24/7 AI Stream from Lula

Creating a 24/7 AI-Generated Twitch Stream in Go

Guilherme Oliveira
3 min readNov 19, 2023

I want to demonstrate with this experiment how easy it is to mesh some services and AI model functionalities to create engaging technological experiences. The software powering this 24/7 stream is open-source here: https://github.com/LLuMus/lulis. This software was inspired by Athene and The Singularity Group.

Here is a sample of the project: https://vimeo.com/886109183?share=copy if you're lucky and I didn't run out of money, you might catch it online here: https://www.twitch.tv/pergunta_lula

Overview

This software does the following:

  • It uses FFMPEG to start an RTMP stream to Twitch with a loop video.
  • It observes Twitch chat messages of a Twitch channel and detects messages that begin with our desired prefix (Lula, ).
  • Once we have a message that is relevant and does have common abuse words in it, we place it into a queue.
  • We dequeue messages from this queue and start processing them, which first asks ChatGPT 3.5 Turbo with a predefined prompt to impersonate Lula and answer the user's question.
  • We take the response in text and send it to a TTS service called Eleven Labs (https://elevenlabs.io/), where I previously created a cloned voice.
  • Then we use https://replicate.com/ to use a model called Wav2Lip, which syncs a short video or image to an audio. It needs a hosted audio, so we use AWS S3 to store the audio files first.
  • The output of all these steps is an mp4 video with a response to the user, which we interlude into the loop, and the watchers of the stream get to see it in real-time.

The goal is to create the experience of interacting with a live-streaming AI character that can engage a crowd. All the details of how to run the software should be found in the project's README.

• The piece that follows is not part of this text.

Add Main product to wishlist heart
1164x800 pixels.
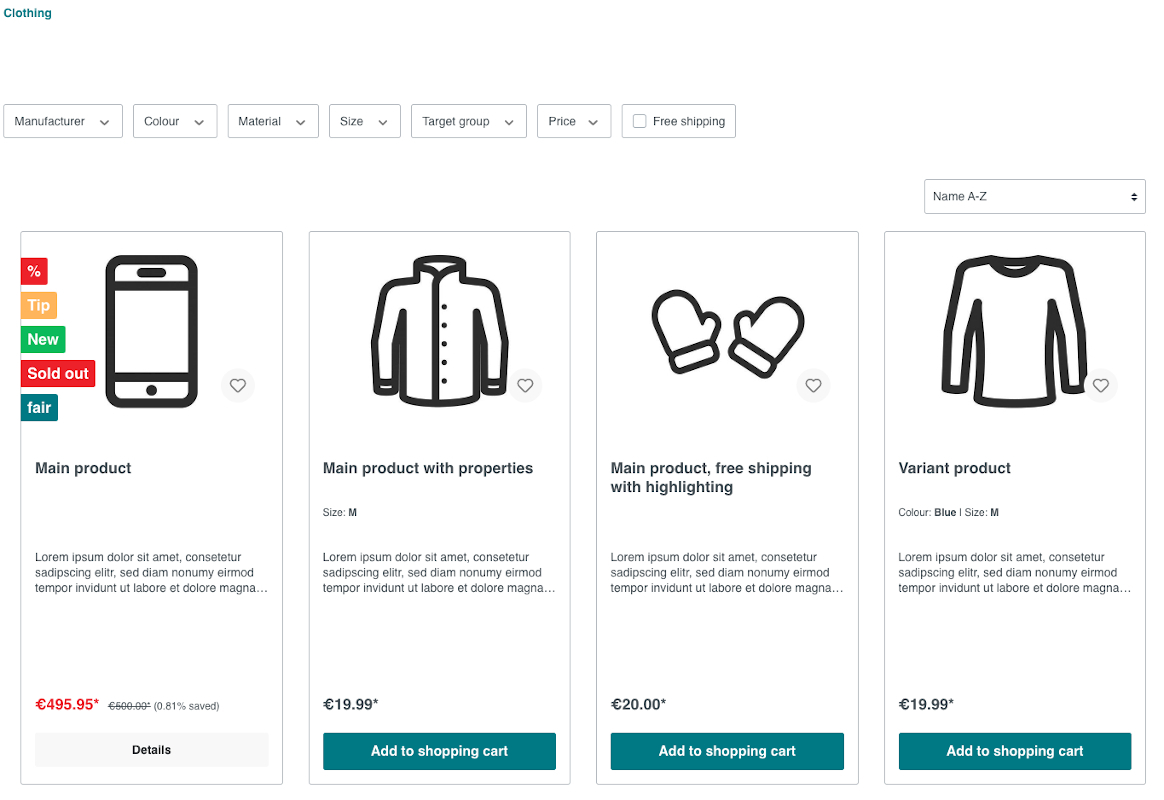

- TWITCH_CHANNEL_NAME=${LULIS_TWITCH_CHANNEL_NAME}
- TWITCH_STREAM_KEY=${LULIS_TWITCH_STREAM_KEY}
- TWITCH_CLIENT_ID=${LULIS_TWITCH_CLIENT_ID}
- OPEN_AI_KEY=${LULIS_OPEN_AI_KEY}
- ELEVEN_LABS_KEY=${LULIS_ELEVEN_LABS_KEY}
- ELEVEN_LABS_VOICE_ID=${LULIS_ELEVEN_LABS_VOICE_ID}
- REPLICATE_KEY=${LULIS_REPLICATE_KEY}
- AWS_BUCKET_NAME=${LULIS_AWS_BUCKET_NAME}
- AWS_REGION=${LULIS_AWS_REGION}
- AWS_ACCESS_KEY_ID=${LULIS_AWS_ACCESS_KEY_ID}
- AWS_SECRET_ACCESS_KEY=${LULIS_AWS_SECRET_ACCESS_KEY}

Considering the following environment variables that we have to configure first, you can already see the list of services that we will have to prepare first:

With these services and variables configured, we can go ahead and run:

$ docker-compose up

This should immediately start the stream on our Twitch channel configured, and you can jump straight into Twitch to ask a question.

Next Steps

At the moment, our system is still being prepared for parallel execution. It does start an RTMP transmission straight from one container, which means that if we were to bring this to multiple Pods in a K8s cluster, for example, we would have problems.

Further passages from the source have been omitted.